MAWAR tidak pernah abadi. Melati tak lagi mewangi. Aku hanya tak ingin mati besok pagi. Doaku malam ini. Itulah deret kata yang sengaja dilempar seoarang gadis dari Timur jauh dan membuat ponselku menjerit saat malam merambati puncak. Seseorang yang mengaku sebagai si penjaga dan penafsir malam.
Angin berhembus lewat lobang kunci. Pesawat televisi masih setia berceloteh tanpa pemirsa. Senyap dan kosong berkunjung sebagai tamu tak diundang. Jemariku segera membekap ponselku. Dalam iringan suara detak jam dinding kamar sebelah, aku membalas sapaan dari Si Penjaga dan Penafsir malam. “Malam juga tidak abadi. Malam laksana sebuah jendela. Jendela yang memampukan mata kita melihat siang, melihat senja, awan, embun, lebah, gemulai mawar, melati putih, dan sebagainya. Aku melihat parasmu mengintip dari balik jendela itu.”
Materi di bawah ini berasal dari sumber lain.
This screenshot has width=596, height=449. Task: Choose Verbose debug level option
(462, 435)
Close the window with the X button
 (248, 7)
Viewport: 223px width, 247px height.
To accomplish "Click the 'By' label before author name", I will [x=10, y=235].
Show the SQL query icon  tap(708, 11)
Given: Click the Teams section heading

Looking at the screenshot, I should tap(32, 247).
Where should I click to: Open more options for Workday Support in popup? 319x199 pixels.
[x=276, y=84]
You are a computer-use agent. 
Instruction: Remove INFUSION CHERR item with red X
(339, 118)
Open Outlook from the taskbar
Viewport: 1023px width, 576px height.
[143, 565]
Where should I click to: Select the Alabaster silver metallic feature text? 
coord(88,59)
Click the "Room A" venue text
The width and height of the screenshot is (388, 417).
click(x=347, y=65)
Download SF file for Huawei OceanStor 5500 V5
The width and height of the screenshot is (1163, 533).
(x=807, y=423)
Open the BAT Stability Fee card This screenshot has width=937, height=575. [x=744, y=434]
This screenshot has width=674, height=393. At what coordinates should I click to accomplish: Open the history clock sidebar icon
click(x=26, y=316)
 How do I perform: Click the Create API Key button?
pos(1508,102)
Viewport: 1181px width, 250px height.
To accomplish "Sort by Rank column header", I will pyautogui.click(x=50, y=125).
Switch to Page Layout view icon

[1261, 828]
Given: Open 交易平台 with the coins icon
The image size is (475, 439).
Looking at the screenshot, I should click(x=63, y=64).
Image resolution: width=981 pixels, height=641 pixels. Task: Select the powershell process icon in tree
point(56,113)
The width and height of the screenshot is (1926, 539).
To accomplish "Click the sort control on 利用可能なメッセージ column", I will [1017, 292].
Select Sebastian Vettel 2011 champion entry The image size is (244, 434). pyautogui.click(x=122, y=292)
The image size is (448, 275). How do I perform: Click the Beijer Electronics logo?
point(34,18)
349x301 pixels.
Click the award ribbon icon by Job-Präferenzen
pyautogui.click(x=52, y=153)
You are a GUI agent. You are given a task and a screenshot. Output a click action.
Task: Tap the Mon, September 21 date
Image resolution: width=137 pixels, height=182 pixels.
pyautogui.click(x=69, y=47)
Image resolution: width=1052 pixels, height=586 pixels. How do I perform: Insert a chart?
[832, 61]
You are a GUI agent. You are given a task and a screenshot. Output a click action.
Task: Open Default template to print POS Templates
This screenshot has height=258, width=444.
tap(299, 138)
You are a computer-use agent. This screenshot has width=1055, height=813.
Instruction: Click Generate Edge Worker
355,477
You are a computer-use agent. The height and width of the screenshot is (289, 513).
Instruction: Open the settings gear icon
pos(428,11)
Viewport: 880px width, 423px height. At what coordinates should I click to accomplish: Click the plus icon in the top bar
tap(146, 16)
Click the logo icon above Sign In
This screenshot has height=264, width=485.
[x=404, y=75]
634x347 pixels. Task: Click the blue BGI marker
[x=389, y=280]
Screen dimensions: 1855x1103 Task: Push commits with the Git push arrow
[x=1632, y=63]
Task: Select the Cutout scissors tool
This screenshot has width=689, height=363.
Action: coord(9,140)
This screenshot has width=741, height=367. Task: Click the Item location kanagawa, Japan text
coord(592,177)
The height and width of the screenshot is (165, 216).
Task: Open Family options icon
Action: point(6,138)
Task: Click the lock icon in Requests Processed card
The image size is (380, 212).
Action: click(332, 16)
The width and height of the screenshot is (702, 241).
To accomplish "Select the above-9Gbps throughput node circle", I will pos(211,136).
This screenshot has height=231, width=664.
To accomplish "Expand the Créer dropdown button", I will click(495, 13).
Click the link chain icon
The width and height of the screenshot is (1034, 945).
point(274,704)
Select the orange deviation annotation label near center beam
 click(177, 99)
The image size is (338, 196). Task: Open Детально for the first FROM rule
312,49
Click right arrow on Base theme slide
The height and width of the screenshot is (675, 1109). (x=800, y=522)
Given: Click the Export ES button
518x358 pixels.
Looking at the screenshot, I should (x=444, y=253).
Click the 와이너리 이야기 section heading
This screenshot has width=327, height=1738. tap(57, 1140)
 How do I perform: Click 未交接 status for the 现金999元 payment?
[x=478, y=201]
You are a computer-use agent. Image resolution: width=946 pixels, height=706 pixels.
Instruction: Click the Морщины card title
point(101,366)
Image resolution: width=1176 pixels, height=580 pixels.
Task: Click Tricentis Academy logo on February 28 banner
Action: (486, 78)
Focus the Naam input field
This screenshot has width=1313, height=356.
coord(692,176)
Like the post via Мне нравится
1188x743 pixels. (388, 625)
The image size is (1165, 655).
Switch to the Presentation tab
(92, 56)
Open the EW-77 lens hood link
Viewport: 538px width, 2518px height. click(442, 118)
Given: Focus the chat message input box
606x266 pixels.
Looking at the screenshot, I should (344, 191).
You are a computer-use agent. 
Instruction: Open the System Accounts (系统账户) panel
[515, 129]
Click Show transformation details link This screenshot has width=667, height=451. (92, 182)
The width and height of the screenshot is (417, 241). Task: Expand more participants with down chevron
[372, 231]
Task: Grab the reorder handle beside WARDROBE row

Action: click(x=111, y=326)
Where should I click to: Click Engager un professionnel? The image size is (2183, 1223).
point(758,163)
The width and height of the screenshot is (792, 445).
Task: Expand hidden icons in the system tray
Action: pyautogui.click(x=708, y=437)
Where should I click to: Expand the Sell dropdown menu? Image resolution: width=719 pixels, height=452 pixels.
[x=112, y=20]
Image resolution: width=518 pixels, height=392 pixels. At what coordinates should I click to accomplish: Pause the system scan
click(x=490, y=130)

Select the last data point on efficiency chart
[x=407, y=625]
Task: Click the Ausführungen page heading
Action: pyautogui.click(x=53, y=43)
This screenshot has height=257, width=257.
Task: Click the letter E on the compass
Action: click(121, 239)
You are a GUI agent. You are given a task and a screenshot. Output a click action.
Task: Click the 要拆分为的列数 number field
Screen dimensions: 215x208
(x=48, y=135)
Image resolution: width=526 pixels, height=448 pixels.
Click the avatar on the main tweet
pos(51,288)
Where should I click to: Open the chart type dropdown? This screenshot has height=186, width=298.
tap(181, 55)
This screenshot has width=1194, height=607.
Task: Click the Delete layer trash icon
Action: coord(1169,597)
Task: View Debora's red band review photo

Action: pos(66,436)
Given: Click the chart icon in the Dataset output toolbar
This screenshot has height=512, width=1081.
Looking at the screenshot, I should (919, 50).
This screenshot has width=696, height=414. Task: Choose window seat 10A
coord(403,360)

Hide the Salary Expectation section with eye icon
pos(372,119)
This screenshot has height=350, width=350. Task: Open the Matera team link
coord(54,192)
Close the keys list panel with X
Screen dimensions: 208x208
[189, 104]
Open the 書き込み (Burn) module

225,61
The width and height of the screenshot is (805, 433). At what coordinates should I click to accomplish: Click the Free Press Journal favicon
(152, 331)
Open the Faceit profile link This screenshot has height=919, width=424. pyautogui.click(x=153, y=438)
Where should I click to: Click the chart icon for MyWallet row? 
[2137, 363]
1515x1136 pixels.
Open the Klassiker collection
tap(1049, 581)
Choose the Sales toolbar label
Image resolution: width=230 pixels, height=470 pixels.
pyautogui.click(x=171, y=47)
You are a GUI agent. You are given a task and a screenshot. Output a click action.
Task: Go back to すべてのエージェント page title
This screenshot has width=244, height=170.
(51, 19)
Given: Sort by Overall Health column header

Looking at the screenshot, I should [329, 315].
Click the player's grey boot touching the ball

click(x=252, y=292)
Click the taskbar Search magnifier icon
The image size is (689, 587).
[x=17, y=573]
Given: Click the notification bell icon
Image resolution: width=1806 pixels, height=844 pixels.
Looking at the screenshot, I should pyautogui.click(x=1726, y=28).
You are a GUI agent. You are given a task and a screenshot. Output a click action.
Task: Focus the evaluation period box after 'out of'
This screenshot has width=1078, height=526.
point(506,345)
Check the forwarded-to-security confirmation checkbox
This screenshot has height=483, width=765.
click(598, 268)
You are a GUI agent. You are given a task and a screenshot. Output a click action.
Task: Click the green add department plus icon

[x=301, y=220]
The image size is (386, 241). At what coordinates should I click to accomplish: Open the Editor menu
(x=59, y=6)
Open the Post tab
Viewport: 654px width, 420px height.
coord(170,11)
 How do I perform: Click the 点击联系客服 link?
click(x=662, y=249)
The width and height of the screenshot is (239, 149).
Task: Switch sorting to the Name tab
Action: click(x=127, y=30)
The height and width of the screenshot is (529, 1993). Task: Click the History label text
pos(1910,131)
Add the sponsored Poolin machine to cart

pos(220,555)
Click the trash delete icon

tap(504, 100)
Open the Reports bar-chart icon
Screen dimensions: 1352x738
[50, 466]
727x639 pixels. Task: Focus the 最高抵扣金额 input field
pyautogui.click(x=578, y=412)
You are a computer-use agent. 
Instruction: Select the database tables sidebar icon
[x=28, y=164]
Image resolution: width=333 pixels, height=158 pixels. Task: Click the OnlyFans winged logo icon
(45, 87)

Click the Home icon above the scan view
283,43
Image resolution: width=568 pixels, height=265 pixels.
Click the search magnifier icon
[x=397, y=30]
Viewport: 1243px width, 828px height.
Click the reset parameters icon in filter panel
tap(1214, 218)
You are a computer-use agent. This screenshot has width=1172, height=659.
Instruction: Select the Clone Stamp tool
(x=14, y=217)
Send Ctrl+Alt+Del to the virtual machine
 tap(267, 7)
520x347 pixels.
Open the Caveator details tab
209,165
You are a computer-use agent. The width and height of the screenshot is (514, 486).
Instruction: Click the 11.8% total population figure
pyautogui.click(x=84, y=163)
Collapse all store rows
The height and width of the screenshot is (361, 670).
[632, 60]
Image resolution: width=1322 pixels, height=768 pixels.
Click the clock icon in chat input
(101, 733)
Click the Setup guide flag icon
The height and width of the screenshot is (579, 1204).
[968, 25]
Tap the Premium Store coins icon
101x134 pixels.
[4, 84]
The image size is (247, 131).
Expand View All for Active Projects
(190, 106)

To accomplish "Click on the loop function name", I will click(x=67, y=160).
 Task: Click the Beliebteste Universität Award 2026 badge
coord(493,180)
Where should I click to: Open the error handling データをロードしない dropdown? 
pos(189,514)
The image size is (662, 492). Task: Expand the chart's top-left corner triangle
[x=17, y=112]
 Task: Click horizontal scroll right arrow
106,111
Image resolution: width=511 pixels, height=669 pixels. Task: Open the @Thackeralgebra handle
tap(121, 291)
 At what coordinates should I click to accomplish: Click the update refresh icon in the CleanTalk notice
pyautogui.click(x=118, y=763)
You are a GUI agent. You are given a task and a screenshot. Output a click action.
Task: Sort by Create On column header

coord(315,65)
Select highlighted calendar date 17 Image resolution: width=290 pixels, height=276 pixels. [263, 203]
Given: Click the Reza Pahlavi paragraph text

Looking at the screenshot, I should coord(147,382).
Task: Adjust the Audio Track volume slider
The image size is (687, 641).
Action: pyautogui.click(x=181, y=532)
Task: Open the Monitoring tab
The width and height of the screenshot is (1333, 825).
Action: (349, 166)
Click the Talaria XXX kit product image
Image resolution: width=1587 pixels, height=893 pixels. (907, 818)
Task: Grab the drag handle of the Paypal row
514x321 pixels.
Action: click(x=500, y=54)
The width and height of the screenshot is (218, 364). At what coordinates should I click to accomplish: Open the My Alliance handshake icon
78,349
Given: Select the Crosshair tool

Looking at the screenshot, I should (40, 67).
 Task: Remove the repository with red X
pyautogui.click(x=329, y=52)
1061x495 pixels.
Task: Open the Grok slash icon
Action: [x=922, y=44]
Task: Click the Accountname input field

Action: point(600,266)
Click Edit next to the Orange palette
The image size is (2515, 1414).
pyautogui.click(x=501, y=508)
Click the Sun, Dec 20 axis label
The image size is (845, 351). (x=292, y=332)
Aku pernah memandangi paras itu dari balik bayang-bayang Merbabu. Sudah lama. Dua tahun silam. Paras itu samar dalam balutan debu yang menguar dari hentakan kaki-kaki bocah yang memainkan warok asal Dusun Dayoga. Paras yang terpana saat memandang mahkluk-mahkluk hijau penunggu merapi berjingkrak mengelilingi pohon randu besar yang pucuknya menembus langit biru. Paras yang beku, terpaku, saat Nyanyian Kepundhan dikidungkan oleh barisan jubah putih. Sebuah nyanyian kehidupan dari lereng lima gunung yang berharap damai, keadilan, sudi diturunkan dari Kerajaan Langit. Paras itu tampil dengan keluguannya saat memandangi langit-langit kamar di mana cicak sedang enggan berburu mangsa. Paras yang bercahaya saat subuh mulai menaungi kota Muntilan berserta seluruh isinya. Ya, paras, paras yang kupandangi dua tahun silam.
Aku kembali meraih ponselku. Lama menunggu jawaban. Kutulis lagi selarik kata. “Ada bola raksasa menyala dan menari-nari di hatiku saat malam sudah pekat dan pori-pori bumi siap berkeringat embun pagi. Aku melihat Cinta terpantik oleh angin timur yang menyusup membawa dingin. Beku.” Selarik huruf digital itu pun segera kuterbangkan ke langit-langit. Biarlah peri-peri malam membawanya jauh ke Timur. Lama jawaban tidak kunjung jua. Kutulis selarik lagi. “Dan Cinta itu berubah wujud menjadi kupu-kupu. Sudah ribuan kali aku berusaha memungut kedua sayapnya. Tapi, ia selalu lepas. Terbang. Menebar pesona dan menggoda. Dan malam mengajariku satu kebajikan: Cinta bukan perkara memiliki. Cinta itu membiarkan kupu-kupu itu pergi sesuka hati. Lepas. Bebas kemana ia maui. Aku pun ingin menjadi kupu-kupu.”
Satu jam berlalu. Malam pun larut dalam dingin. Peri-peri langit itu telah kembali dan membawa selarik kata dari Si Penjaga dan Penafsir malam. “Pagi yakin tidak ada yang bosan pada kabut dan udara segarnya. Malam tidak takut kehilangan pengagumnya, para penerjemah inspirasi di kegelapan dan kesunyian. Mereka adalah sang indah yang angkuh.”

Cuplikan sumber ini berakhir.